Do this: Copy the items starting at the line containing "Task: Open the Ważne informacje button" and ending at the line containing "Action: click(352, 765)", swapping "lectures" for "lessons" and leaving everything else as is.

Input rows:
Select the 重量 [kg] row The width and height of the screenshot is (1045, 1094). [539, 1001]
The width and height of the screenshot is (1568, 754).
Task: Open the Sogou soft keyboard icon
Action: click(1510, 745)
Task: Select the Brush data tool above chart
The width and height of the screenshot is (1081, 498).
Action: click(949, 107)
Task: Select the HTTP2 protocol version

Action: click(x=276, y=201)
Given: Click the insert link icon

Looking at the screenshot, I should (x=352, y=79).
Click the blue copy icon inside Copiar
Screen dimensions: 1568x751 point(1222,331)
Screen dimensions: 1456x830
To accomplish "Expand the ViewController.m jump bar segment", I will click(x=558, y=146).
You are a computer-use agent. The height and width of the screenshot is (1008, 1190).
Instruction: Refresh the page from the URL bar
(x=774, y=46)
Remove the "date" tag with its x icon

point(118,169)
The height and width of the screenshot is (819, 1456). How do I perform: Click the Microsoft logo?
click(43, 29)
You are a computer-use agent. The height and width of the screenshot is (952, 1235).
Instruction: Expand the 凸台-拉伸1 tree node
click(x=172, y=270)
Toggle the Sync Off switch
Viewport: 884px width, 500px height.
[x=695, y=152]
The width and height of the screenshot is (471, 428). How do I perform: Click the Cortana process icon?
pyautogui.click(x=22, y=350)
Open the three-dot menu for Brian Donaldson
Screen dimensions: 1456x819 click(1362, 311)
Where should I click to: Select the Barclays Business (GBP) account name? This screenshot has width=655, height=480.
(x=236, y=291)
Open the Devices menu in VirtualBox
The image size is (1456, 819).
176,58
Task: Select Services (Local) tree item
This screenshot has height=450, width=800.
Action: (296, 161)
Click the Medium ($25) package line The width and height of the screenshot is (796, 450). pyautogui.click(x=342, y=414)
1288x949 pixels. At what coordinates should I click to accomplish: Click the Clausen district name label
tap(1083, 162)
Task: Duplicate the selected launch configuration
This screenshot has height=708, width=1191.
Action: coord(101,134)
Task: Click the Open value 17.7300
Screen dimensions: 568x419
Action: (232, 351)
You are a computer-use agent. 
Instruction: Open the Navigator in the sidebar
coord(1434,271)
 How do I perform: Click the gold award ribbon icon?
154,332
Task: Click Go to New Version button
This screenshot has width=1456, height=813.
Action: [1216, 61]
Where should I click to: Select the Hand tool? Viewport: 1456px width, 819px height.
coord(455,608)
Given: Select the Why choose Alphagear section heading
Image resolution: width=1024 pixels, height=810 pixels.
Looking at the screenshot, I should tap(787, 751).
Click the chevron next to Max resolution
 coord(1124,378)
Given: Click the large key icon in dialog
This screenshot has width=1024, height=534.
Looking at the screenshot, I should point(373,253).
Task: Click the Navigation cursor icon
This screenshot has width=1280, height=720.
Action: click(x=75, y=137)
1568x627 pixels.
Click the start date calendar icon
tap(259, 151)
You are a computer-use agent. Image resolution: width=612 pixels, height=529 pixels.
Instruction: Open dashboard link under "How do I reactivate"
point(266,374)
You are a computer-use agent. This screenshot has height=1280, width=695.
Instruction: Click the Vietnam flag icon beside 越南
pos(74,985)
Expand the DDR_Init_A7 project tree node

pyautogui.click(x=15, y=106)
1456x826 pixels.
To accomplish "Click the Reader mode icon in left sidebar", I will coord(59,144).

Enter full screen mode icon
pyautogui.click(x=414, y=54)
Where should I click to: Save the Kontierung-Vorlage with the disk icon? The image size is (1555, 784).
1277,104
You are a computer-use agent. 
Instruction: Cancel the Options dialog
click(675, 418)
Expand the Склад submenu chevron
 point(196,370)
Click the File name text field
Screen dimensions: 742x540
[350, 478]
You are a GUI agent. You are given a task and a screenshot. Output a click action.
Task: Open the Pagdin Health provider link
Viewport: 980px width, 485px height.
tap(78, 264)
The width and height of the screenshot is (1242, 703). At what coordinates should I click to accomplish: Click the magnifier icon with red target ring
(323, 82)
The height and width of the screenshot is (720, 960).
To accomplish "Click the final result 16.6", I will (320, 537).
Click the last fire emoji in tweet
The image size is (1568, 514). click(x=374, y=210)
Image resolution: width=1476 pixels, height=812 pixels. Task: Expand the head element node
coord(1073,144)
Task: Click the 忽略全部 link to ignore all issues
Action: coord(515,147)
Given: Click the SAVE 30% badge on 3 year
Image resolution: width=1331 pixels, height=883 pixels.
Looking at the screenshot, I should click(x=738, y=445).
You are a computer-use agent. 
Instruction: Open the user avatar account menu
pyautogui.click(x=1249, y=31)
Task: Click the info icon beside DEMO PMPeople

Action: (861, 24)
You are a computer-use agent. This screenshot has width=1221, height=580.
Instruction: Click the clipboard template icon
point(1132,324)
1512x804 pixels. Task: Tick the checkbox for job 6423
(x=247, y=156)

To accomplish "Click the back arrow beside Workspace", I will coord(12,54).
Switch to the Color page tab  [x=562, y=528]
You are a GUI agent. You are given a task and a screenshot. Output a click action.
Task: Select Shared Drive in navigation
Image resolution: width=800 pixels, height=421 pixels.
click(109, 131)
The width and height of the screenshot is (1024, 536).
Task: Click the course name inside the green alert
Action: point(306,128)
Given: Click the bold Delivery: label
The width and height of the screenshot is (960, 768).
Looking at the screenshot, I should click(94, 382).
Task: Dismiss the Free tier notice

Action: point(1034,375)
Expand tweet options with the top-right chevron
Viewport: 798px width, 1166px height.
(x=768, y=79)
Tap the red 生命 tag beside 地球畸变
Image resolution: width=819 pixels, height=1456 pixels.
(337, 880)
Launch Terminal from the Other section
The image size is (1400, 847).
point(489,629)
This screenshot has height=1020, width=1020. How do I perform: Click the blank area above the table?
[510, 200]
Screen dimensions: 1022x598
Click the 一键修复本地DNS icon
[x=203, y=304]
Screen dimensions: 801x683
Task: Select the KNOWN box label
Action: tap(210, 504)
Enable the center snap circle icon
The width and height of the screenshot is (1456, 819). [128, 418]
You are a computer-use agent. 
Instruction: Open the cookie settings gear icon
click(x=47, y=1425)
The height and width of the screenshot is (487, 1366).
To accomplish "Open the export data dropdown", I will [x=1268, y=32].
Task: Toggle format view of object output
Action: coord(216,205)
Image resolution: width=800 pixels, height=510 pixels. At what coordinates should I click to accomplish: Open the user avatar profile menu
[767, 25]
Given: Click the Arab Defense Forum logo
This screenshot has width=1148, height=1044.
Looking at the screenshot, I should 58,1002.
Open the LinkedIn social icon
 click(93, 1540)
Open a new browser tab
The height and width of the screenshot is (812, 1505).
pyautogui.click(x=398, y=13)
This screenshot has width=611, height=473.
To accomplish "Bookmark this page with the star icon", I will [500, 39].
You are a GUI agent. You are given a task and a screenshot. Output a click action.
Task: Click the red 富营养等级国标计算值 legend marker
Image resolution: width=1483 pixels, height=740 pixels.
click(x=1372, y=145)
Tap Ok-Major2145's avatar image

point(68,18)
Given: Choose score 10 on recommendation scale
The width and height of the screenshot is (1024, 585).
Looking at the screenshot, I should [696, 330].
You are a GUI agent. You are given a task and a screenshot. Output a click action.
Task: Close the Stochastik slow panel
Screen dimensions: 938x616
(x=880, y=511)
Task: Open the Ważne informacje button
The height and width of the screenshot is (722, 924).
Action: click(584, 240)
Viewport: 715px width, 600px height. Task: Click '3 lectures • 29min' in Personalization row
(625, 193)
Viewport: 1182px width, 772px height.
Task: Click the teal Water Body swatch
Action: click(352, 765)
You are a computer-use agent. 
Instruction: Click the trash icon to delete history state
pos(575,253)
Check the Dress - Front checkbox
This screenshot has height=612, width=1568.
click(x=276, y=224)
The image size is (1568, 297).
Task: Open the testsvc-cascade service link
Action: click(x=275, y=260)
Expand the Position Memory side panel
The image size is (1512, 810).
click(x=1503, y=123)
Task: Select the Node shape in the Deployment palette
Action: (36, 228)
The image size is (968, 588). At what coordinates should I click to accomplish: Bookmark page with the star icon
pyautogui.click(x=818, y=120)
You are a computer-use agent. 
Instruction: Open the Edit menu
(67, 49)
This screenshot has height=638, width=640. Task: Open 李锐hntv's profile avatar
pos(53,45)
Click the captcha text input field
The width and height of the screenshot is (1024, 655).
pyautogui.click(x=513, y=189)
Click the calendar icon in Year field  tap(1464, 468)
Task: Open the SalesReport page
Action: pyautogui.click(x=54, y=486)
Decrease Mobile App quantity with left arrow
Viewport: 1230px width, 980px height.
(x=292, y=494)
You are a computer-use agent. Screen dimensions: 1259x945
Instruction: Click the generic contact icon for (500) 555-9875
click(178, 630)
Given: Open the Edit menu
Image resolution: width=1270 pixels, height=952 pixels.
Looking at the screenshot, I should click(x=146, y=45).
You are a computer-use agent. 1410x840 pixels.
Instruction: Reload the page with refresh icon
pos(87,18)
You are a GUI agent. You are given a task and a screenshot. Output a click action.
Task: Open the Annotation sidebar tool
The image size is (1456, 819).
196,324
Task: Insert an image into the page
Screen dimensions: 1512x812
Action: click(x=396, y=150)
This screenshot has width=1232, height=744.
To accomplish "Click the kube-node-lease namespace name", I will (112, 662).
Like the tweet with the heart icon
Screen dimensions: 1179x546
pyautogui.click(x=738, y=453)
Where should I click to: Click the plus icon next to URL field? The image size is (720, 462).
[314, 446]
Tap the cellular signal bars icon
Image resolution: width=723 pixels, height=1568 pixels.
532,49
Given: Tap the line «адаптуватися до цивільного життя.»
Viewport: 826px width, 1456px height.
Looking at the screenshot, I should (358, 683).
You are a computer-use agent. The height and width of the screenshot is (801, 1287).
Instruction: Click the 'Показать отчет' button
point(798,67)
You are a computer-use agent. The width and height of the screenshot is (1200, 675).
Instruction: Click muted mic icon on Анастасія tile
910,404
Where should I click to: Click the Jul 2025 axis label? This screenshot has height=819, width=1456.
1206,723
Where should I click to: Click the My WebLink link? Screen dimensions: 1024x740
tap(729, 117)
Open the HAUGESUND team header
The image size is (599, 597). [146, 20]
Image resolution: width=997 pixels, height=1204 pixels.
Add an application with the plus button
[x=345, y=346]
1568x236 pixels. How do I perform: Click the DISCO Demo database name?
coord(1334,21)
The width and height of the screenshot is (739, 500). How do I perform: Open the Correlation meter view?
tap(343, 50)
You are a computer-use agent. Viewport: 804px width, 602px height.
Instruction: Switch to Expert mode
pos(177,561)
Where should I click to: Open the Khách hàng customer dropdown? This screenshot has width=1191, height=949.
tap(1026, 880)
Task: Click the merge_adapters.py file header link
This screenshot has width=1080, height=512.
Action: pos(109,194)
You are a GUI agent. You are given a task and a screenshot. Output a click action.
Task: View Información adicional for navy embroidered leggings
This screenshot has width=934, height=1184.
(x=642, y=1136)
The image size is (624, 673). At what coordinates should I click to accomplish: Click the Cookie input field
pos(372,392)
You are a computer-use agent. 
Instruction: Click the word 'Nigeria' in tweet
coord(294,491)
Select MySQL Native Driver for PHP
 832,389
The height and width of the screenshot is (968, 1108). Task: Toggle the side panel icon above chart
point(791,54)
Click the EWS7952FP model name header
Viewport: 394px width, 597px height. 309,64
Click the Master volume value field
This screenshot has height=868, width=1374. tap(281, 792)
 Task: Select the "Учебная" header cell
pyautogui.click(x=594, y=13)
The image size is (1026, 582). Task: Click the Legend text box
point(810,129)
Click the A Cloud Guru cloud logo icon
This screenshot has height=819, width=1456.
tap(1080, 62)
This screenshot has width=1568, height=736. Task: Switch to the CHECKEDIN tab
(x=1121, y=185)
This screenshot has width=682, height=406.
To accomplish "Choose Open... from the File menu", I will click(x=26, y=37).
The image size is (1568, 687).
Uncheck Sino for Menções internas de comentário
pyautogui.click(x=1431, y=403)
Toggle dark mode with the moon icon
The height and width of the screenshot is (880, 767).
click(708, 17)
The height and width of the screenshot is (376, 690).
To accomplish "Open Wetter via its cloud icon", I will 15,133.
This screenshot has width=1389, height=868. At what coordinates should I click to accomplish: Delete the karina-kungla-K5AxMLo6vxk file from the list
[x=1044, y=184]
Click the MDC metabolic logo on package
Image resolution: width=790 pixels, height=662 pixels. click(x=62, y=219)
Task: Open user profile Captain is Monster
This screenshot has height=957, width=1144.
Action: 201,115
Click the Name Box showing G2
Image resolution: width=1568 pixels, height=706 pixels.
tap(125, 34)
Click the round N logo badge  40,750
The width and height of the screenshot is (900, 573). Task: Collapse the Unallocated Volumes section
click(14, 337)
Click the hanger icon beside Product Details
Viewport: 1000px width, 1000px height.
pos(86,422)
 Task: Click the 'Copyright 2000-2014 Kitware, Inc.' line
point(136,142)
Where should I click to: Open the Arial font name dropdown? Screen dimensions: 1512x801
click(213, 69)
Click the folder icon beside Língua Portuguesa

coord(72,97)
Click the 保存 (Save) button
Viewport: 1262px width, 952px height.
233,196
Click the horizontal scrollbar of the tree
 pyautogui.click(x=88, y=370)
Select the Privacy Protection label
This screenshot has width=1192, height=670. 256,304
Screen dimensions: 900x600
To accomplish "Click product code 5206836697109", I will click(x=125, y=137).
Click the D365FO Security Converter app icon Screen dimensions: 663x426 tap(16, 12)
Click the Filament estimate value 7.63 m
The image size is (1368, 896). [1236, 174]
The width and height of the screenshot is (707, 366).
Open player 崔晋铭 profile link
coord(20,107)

Exercise answer:
Task: Open the Ważne informacje button
The height and width of the screenshot is (722, 924).
Action: click(584, 240)
Viewport: 715px width, 600px height. Task: Click '3 lessons • 29min' in Personalization row
(625, 193)
Viewport: 1182px width, 772px height.
Task: Click the teal Water Body swatch
Action: click(352, 765)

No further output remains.